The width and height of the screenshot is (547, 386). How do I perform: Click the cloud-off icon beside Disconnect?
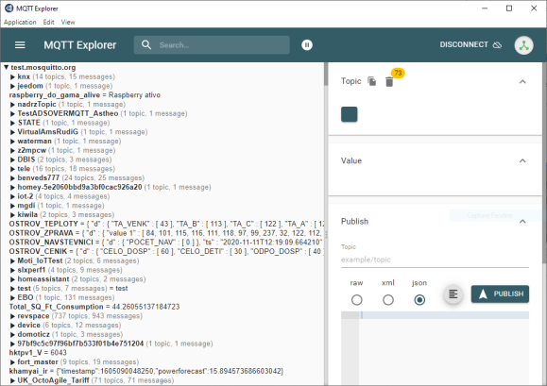tap(497, 45)
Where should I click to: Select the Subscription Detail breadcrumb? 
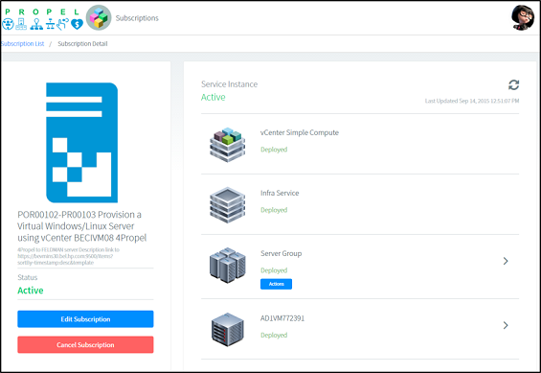tap(82, 44)
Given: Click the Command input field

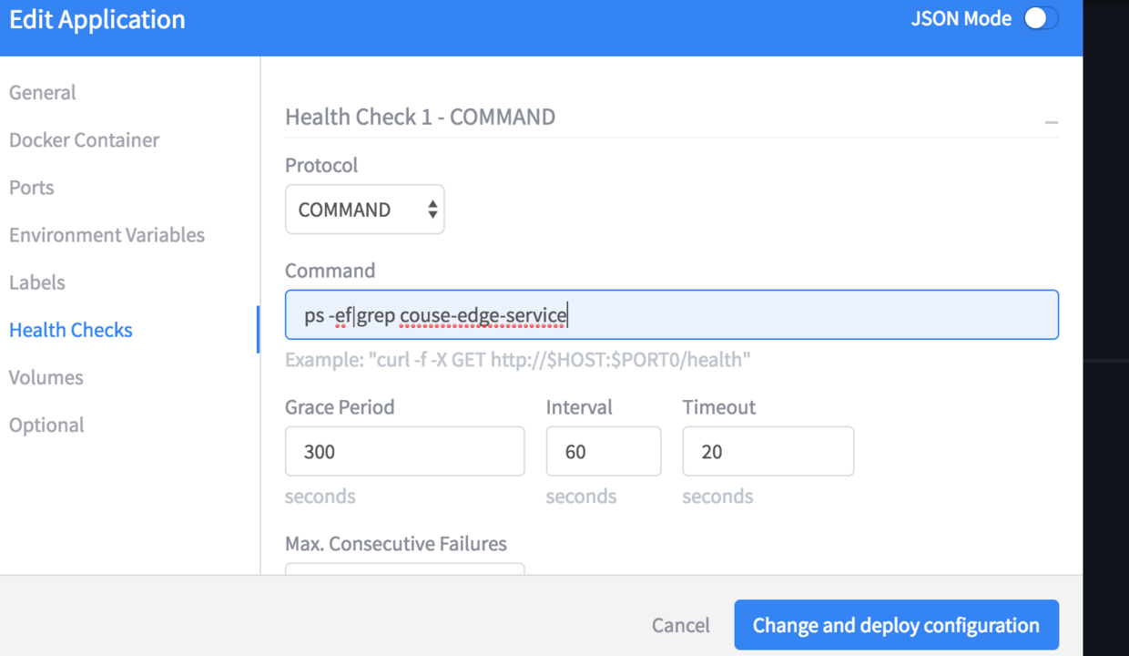Looking at the screenshot, I should pyautogui.click(x=671, y=315).
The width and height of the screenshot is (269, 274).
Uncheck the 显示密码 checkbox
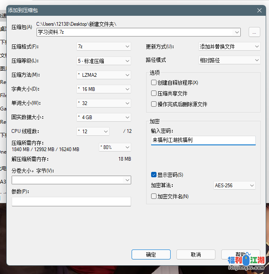click(x=154, y=175)
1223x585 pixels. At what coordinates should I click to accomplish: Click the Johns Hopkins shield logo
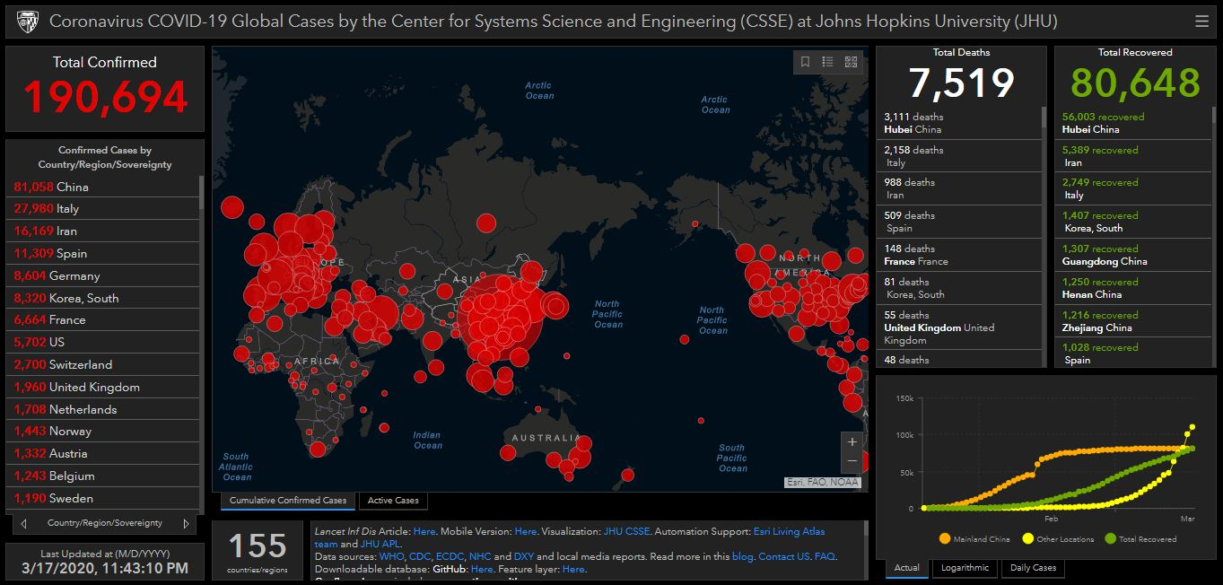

━━━━━━━━━━━━━━━━━━━━━━━━━━━━━━

Task directions
With images left out, the data must be transcribed exactly.

Solution to this task
The width and height of the screenshot is (547, 386). How do I perform: Click the cloud-off icon beside Disconnect?
tap(497, 45)
Where should I click to: Select the Subscription Detail breadcrumb? 
tap(82, 44)
Given: Click the Command input field

Looking at the screenshot, I should pyautogui.click(x=671, y=315).
The width and height of the screenshot is (269, 274).
Uncheck the 显示密码 checkbox
click(x=154, y=175)
1223x585 pixels. At what coordinates should I click to accomplish: Click the Johns Hopkins shield logo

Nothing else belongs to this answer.